What is needed here is an exact copy of all the data.

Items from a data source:
"""
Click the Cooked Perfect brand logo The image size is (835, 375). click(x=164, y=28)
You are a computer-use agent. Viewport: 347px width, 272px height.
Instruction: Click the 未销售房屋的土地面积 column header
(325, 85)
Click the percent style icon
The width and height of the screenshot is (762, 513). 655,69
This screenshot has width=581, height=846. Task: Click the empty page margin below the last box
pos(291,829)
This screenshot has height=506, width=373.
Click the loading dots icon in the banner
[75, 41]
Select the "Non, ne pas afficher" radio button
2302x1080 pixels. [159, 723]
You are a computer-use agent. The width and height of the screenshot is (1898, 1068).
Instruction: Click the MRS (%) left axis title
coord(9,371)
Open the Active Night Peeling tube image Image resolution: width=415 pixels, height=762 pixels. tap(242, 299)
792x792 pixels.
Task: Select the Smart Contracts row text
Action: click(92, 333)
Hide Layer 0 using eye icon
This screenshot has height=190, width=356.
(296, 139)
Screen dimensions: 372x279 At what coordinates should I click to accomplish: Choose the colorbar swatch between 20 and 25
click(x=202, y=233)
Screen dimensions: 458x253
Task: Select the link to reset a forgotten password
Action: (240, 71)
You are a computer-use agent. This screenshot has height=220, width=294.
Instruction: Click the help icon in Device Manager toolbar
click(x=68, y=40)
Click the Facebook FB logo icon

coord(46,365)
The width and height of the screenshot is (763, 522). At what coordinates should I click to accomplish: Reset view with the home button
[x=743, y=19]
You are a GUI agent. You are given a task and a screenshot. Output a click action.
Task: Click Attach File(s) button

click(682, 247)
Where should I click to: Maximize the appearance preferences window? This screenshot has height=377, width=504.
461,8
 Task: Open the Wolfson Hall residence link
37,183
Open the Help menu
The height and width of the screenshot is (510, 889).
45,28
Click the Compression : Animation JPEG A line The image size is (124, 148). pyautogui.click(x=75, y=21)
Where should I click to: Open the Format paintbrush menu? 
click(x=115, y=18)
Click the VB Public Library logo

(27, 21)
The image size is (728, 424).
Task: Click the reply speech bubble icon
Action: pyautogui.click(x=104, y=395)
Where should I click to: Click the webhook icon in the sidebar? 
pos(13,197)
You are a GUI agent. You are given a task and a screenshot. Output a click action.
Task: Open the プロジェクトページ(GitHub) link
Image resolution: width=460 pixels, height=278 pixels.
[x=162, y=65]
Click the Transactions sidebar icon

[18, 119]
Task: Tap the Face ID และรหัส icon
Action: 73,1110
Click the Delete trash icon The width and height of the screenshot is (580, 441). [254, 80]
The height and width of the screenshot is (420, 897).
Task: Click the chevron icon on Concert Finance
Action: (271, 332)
"""
- Exercise result -
Click the Cooked Perfect brand logo The image size is (835, 375). click(x=164, y=28)
You are a computer-use agent. Viewport: 347px width, 272px height.
Instruction: Click the 未销售房屋的土地面积 column header
(325, 85)
Click the percent style icon
The width and height of the screenshot is (762, 513). 655,69
This screenshot has width=581, height=846. Task: Click the empty page margin below the last box
pos(291,829)
This screenshot has height=506, width=373.
Click the loading dots icon in the banner
[75, 41]
Select the "Non, ne pas afficher" radio button
2302x1080 pixels. [159, 723]
You are a computer-use agent. The width and height of the screenshot is (1898, 1068).
Instruction: Click the MRS (%) left axis title
coord(9,371)
Open the Active Night Peeling tube image Image resolution: width=415 pixels, height=762 pixels. tap(242, 299)
792x792 pixels.
Task: Select the Smart Contracts row text
Action: click(92, 333)
Hide Layer 0 using eye icon
This screenshot has height=190, width=356.
(296, 139)
Screen dimensions: 372x279 At what coordinates should I click to accomplish: Choose the colorbar swatch between 20 and 25
click(x=202, y=233)
Screen dimensions: 458x253
Task: Select the link to reset a forgotten password
Action: (240, 71)
You are a computer-use agent. This screenshot has height=220, width=294.
Instruction: Click the help icon in Device Manager toolbar
click(x=68, y=40)
Click the Facebook FB logo icon

coord(46,365)
The width and height of the screenshot is (763, 522). At what coordinates should I click to accomplish: Reset view with the home button
[x=743, y=19]
You are a GUI agent. You are given a task and a screenshot. Output a click action.
Task: Click Attach File(s) button

click(682, 247)
Where should I click to: Maximize the appearance preferences window? This screenshot has height=377, width=504.
461,8
 Task: Open the Wolfson Hall residence link
37,183
Open the Help menu
The height and width of the screenshot is (510, 889).
45,28
Click the Compression : Animation JPEG A line The image size is (124, 148). pyautogui.click(x=75, y=21)
Where should I click to: Open the Format paintbrush menu? 
click(x=115, y=18)
Click the VB Public Library logo

(27, 21)
The image size is (728, 424).
Task: Click the reply speech bubble icon
Action: pyautogui.click(x=104, y=395)
Where should I click to: Click the webhook icon in the sidebar? 
pos(13,197)
You are a GUI agent. You are given a task and a screenshot. Output a click action.
Task: Open the プロジェクトページ(GitHub) link
Image resolution: width=460 pixels, height=278 pixels.
[x=162, y=65]
Click the Transactions sidebar icon

[18, 119]
Task: Tap the Face ID และรหัส icon
Action: 73,1110
Click the Delete trash icon The width and height of the screenshot is (580, 441). [254, 80]
The height and width of the screenshot is (420, 897).
Task: Click the chevron icon on Concert Finance
Action: (271, 332)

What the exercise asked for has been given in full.